_Exercise_
Your job is to return every line in the data holding the string "accomplish".

_Stored records_
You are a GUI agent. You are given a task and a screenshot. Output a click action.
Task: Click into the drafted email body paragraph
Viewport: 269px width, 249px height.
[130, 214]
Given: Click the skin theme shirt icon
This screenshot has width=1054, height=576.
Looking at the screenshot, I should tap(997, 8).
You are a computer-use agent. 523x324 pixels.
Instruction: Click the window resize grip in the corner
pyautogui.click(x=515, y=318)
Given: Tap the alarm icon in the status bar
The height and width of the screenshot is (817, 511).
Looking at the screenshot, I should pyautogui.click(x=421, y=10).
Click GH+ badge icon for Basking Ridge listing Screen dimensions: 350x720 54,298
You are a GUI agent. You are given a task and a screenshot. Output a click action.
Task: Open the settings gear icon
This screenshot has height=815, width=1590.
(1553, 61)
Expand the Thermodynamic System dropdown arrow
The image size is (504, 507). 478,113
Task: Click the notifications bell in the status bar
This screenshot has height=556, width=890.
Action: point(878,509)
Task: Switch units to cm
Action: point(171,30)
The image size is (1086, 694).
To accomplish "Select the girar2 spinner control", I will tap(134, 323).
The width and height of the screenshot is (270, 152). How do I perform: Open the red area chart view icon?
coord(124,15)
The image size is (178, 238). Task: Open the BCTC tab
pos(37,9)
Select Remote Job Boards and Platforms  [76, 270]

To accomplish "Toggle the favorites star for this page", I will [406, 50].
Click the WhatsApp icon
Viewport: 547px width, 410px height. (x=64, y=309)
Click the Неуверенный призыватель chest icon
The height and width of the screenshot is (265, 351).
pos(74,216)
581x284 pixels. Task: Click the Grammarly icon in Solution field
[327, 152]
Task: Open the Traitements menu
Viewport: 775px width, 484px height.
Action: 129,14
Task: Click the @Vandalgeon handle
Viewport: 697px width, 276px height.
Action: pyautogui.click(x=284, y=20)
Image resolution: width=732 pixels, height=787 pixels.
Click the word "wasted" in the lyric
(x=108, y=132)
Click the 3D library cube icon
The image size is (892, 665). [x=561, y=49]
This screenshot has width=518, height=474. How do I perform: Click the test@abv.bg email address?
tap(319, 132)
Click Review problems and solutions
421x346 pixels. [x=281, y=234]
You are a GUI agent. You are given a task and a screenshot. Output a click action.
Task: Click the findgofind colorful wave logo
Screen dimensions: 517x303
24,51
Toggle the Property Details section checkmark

_Solution to this problem_
To accomplish "Select the girar2 spinner control", I will tap(134, 323).
To accomplish "Toggle the favorites star for this page", I will [406, 50].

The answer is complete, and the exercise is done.